Vorderwülbecke: Schutzkittel sind offenbar bundesweit oder sogar weltweit noch immer knapp. Unser bisheriges Regelsystem ist für diese Katastrophensituation einfach nicht ausgelegt. Wir müssen also einfallsreich sein und zudem verantwortbare Kompromisse eingehen.

Wie ist es aus Ihrer Sicht grundsätzlich um die Versorgung in den Pflegeheimen bestellt?
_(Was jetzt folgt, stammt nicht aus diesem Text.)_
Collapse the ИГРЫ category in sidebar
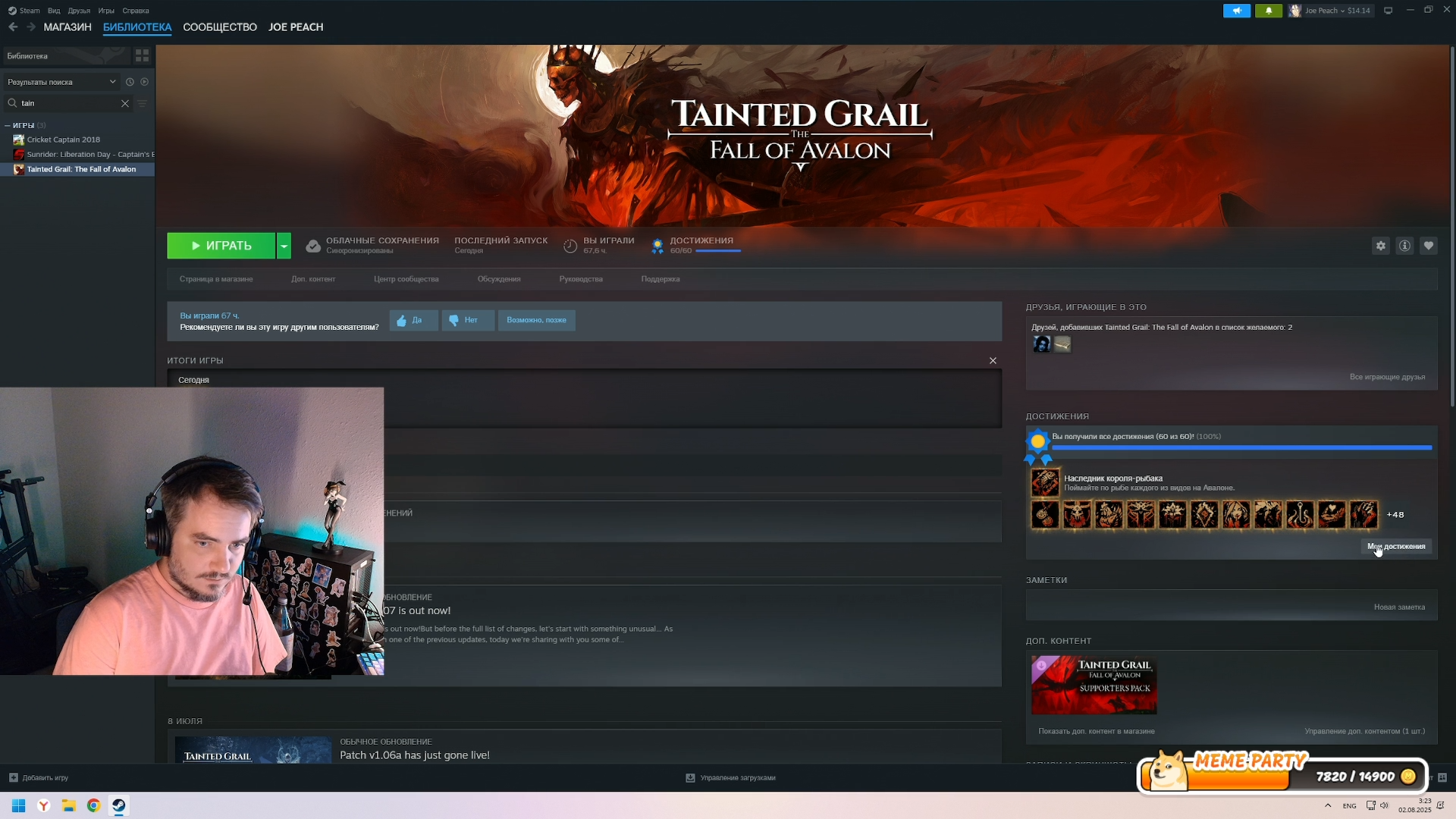This screenshot has width=1456, height=819. coord(7,125)
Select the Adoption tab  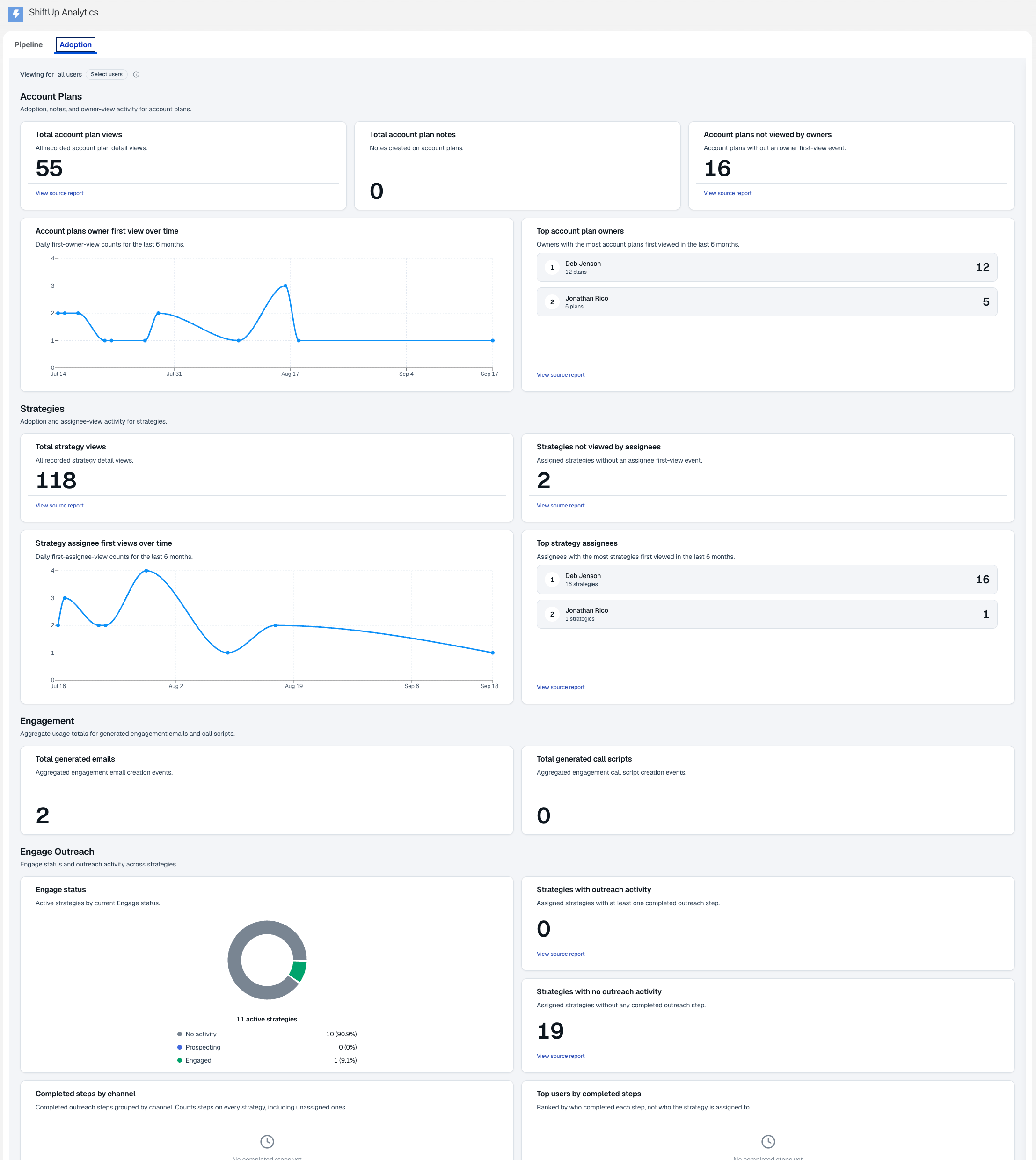pyautogui.click(x=76, y=44)
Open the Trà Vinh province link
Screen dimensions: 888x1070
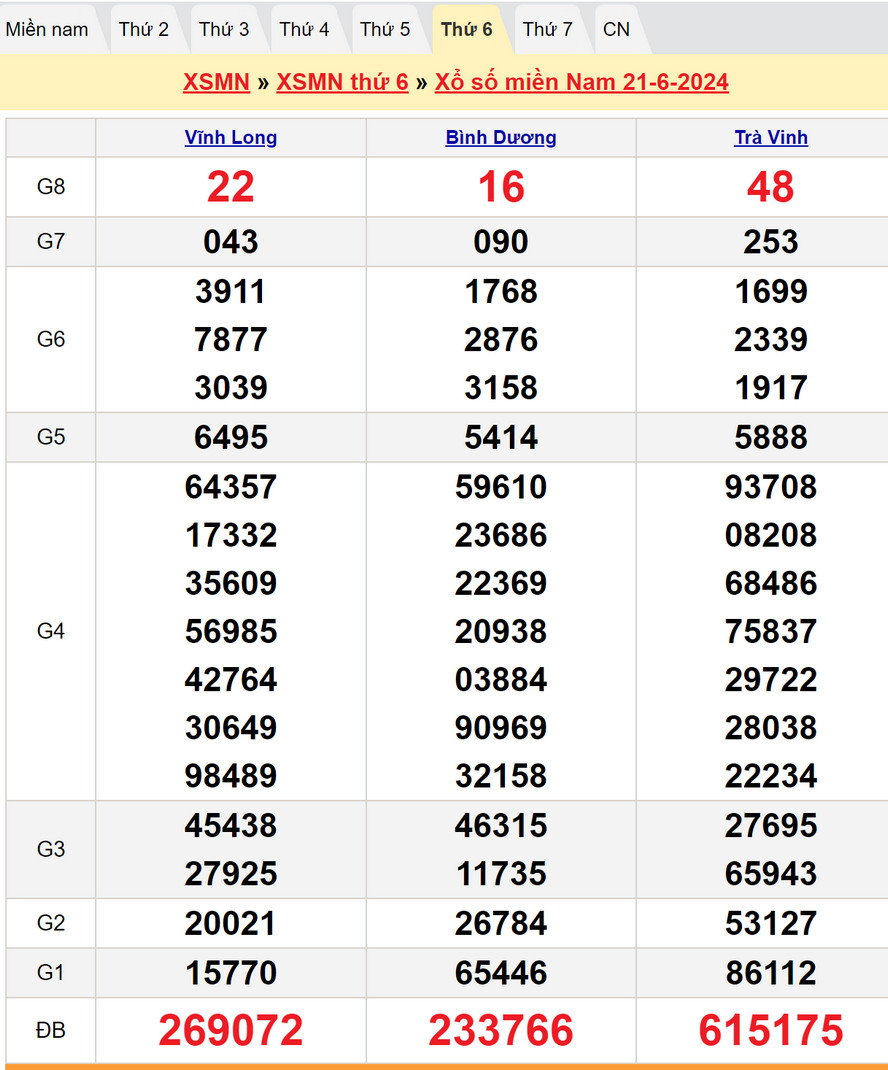pyautogui.click(x=771, y=138)
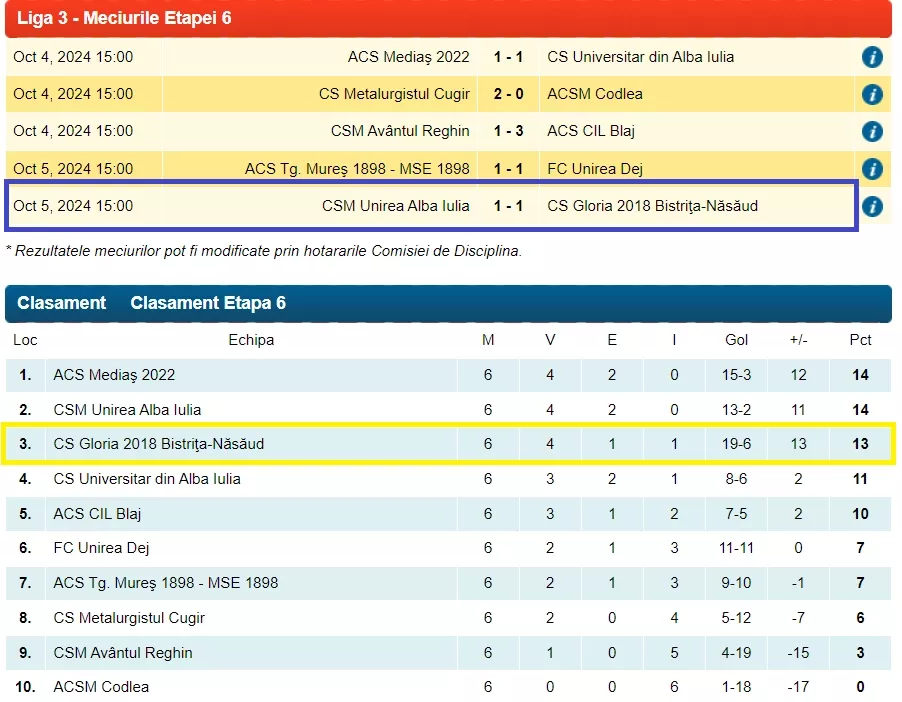The width and height of the screenshot is (902, 702).
Task: Click the 1 - 3 match score
Action: (x=508, y=132)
Abbushi: Pflegeheime sind bei einer Coronainfektion sicher einer der empfindlichsten Orte. Wenn das Virus erst einmal in ein solches Haus Einzug gehalten hat, ist das für alle Beteiligten sehr, sehr belastend. Wir als Ärzt*innen versuchen trotzdem, die Versorgung dort aufrecht zu erhalten. Denn erkrankte Heimbewohner müssen bei Bedarf weiterhin untersucht und behandelt werden, und es muss z.B. darüber entschieden werden, ob sie ins Krankenhaus müssen, oder nicht. Die Heime müssen währenddessen die hygienischen Voraussetzungen zur Verhinderung von Neuinfektionen schaffen und die Infizierten isolieren.
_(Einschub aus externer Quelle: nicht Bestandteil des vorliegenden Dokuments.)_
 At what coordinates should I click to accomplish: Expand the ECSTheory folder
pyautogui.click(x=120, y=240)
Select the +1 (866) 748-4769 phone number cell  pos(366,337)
Auch das Personal muss sich umstellen: Zum Beispiel versorgen in vielen Heimen die einen Pfleger*innen nur die Infizierten, während sich die anderen nur um die Nichtinfizierten kümmern. Ein besonderes Problem sind die Demenzstationen. Viele ältere Patienten vereinsamen außerdem derzeit in den Heimen und hören dann z.B. auf zu essen oder sind anderweitig psychologisch beeinträchtigt. Hinzu kommen die besorgten Angehörigen am Telefon. Ich kann nur meinen höchsten Respekt vor denjenigen ausdrücken, die dort derzeit die Verantwortung tragen. Ich habe aber noch ein anderes Anliegen: Neben den Pfleger*innen in den Heimen und Krankenhäusern waren auch unsere medizinischen Fachangestellten in den letzten Wochen massiv mit Corona konfrontiert. Auch sie wünschen sich Anerkennung, und auch für sie sollten meiner Ansicht nach mehr Anerkennung und ein finanzieller Bonus ins Auge gefasst werden.